Pour faire pièce à une certaine auto-flagellation contemporaine et gratuite, qui se répand un peu trop complaisamment

 

 

Je ne sais même pas votre nom, et je suis partie si souvent à la recherche de votre visage.

Seule votre silhouette m'apparaît, et comme je vous regarde toujours avec mes yeux d'enfant, je vous vois très grand.

Il y a si longtemps ! Souvenez-vous...

C'était un village aux murs peints d'un jaune sale, enveloppé de poussière, écrasé par un soleil toujours triomphant au-dessus de chemins qui montent. J'avais huit ans, vous étiez soldat : c'était la guerre.

Aujourd'hui tous les mots me paraissent dérisoires pour vous dire combien vous avez été mon magicien. Souvenez-vous de cette caserne où la cour cimentée se fendillait par endroits.

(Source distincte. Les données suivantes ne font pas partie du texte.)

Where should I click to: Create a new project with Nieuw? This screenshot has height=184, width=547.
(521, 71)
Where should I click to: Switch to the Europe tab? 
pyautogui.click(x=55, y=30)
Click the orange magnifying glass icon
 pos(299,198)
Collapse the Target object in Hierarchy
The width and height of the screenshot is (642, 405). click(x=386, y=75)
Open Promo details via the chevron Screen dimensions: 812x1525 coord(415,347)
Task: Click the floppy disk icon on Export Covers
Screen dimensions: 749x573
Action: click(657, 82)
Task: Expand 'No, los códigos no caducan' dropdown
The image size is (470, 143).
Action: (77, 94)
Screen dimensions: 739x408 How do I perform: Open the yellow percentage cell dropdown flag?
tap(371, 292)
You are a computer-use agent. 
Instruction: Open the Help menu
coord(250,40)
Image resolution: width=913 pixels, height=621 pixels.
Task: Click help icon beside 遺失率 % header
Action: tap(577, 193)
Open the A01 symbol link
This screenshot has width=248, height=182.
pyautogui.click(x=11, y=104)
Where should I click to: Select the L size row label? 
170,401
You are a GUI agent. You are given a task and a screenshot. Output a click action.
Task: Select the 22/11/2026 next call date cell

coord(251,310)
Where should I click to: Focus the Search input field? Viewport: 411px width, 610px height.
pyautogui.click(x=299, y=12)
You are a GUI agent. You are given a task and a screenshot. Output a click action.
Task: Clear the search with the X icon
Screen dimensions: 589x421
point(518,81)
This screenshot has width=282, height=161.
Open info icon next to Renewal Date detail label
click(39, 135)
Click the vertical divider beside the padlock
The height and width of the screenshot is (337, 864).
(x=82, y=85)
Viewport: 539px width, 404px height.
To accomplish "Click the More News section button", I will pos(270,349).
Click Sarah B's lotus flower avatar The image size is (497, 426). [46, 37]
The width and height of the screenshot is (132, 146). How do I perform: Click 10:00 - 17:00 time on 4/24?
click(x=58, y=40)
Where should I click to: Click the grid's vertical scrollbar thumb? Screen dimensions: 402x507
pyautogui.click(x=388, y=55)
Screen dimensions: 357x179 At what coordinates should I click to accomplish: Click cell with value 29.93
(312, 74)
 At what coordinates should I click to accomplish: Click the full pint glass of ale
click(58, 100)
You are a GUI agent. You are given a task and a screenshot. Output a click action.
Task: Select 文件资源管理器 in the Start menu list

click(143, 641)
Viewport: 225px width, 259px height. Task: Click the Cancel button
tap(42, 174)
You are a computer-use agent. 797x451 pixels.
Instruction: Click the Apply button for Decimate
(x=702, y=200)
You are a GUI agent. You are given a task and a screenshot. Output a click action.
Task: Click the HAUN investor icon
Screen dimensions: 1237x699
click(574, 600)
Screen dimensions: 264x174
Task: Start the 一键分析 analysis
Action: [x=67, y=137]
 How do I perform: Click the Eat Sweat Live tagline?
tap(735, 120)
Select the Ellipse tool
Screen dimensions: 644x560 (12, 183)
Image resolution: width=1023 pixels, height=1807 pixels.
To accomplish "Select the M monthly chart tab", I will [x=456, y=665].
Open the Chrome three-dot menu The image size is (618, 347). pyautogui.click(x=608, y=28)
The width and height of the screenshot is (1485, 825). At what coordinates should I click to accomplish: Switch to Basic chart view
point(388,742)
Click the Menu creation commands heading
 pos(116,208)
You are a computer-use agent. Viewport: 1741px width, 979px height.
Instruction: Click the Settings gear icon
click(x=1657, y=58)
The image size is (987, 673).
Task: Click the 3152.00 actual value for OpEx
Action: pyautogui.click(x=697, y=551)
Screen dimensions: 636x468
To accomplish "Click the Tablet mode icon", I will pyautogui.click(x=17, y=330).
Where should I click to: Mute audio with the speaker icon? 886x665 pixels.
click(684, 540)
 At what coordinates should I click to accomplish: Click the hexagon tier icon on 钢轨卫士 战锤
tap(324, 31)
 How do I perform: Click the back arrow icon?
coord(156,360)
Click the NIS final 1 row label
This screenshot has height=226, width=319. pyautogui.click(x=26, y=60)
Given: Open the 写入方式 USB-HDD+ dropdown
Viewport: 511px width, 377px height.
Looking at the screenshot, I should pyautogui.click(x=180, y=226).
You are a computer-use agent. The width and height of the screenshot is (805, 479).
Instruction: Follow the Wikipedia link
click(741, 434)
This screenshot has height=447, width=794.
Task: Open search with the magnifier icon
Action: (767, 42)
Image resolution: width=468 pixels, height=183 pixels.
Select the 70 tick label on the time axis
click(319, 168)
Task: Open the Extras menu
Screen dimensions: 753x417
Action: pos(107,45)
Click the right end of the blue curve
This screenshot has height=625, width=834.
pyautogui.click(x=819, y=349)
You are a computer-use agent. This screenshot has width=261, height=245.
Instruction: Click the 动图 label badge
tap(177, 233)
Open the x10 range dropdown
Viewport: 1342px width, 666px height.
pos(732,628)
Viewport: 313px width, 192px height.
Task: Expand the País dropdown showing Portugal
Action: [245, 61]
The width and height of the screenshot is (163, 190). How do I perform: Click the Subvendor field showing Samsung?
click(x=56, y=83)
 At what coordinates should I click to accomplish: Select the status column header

Je venais voir mon père, prisonnier politique, et de cette visite qui devait être grave et triste, vous me faisiez une fête : vous me parliez de votre Bretagne natale ; et maintenant je sais, ô combien ! dans ce monde de barbelés, vos falaises ont dû vous manquer...

Plus tard, beaucoup plus tard, j'ai rêvé de rencontrer un homme qui vous ressemble, mais dans notre monde, il n'y a plus de magiciens.

À vous mon inconnu qui saviez si bien me parler de légendes pour consoler mon chagrin, je voudrais dire que Le Petit Prince de Saint-Exupéry ne m'a jamais quittée, et aussi : merci.

Merci pour votre sourire, pour votre main tendue, pour tout ce que vous m'aviez expliqué.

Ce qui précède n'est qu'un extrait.